The numbers were “shocking” — a word used by half a dozen prominent commentators, including the Conference Board of Canada. We had slipped from sixth place in the world to 24, a virtually unprecedented fall for any country. We are now just above Poland and Hungary, with 5.1 deaths per 1,000 live births of infants less than one year of age. The actual tragedy beyond the percentages: 1,181 infant deaths in 2007.

There were no quotes from the parents of those infants who had died, but there was an outpouring of shock and much speculation about the reasons. The drop in ranking below the countries in the Top Ten — the northern European nations, Japan, Australia — prompted the Society of Obstetricians and Gynecologists of Canada to push for a national birthing strategy. Others were convinced it was how Canada deals with premature births.

But the answer might lie elsewhere, and a recent book on the deadly and profound consequences of income inequality sheds light on just what has gone wrong in Canada. The Spirit Level – reviewed in The Monitor twice last year — sounds like anything but a scientific book, but in fact its authors, Richard Wilkinson and Kate Pickett, bring to bear some of the most thorough scientific studies on the effects of economic inequality ever assembled in one place.

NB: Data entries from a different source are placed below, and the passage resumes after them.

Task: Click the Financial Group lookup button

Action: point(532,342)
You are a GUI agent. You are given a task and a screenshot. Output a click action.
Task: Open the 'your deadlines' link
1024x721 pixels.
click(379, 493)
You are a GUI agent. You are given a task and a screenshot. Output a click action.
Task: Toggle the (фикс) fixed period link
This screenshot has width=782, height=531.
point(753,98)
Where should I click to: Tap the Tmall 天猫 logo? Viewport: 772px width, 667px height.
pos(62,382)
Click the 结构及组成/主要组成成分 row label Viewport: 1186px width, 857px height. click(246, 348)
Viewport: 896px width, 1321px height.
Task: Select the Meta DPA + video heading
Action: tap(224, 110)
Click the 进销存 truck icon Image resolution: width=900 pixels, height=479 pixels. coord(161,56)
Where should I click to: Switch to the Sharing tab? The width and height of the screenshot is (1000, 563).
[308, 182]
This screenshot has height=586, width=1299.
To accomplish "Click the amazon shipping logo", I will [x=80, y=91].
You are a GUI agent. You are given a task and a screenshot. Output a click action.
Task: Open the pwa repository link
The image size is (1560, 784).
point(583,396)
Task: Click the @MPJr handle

It makes for an incredible read, and has the potential to completely transform our attitude towards inequality and its multifaceted impact on society.

Another indicator of Canada’s decline in the treatment of its children came in the latest UNICEF report, which ranks 24 countries in the OECD in terms of children’s health, education, and material well-being. The report showed that Canada has dropped to ninth place in children’s health, and to a dismal 17th place in the area of children’s material well-being, which includes family income and housing.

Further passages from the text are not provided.